## WORK REQUEST
Reproduce the listing below word for word, omitting any pictures.

## PROVIDED ENTRIES
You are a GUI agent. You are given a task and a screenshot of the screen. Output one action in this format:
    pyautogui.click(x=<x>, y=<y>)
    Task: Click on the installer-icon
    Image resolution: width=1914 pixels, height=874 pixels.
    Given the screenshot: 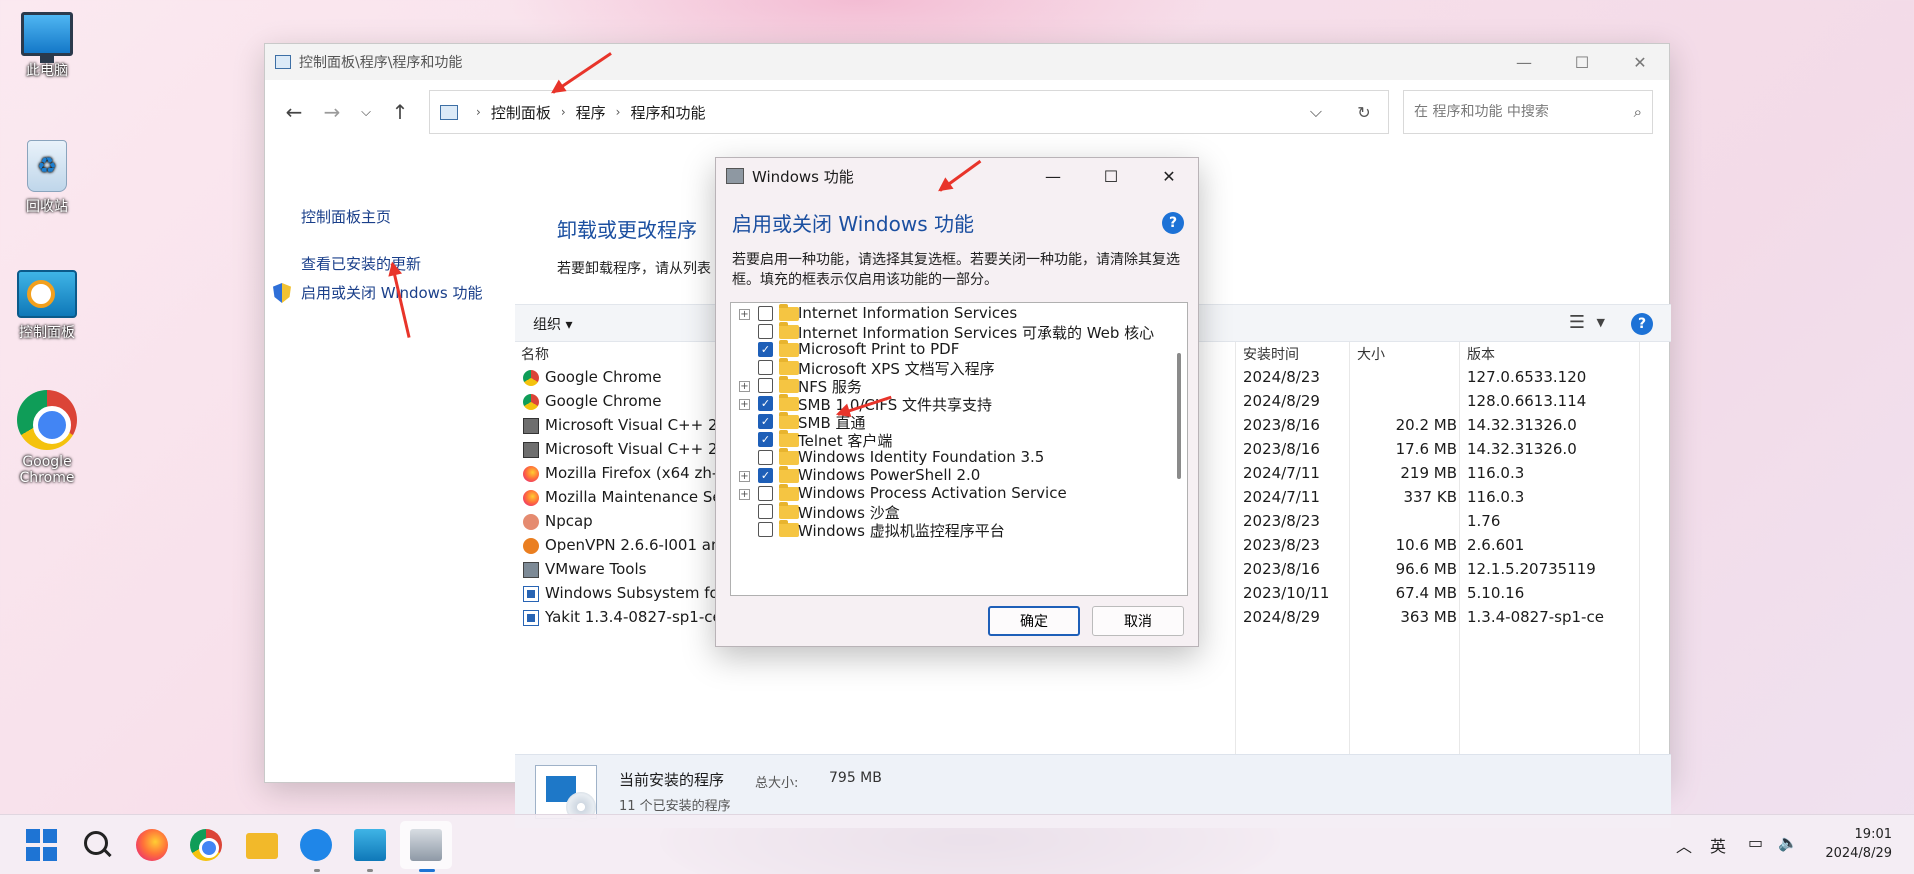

## TASK RESPONSE
You are a GUI agent. You are given a task and a screenshot of the screen. Output one action in this format:
    pyautogui.click(x=<x>, y=<y>)
    Task: Click on the installer-icon
    Image resolution: width=1914 pixels, height=874 pixels.
    Given the screenshot: 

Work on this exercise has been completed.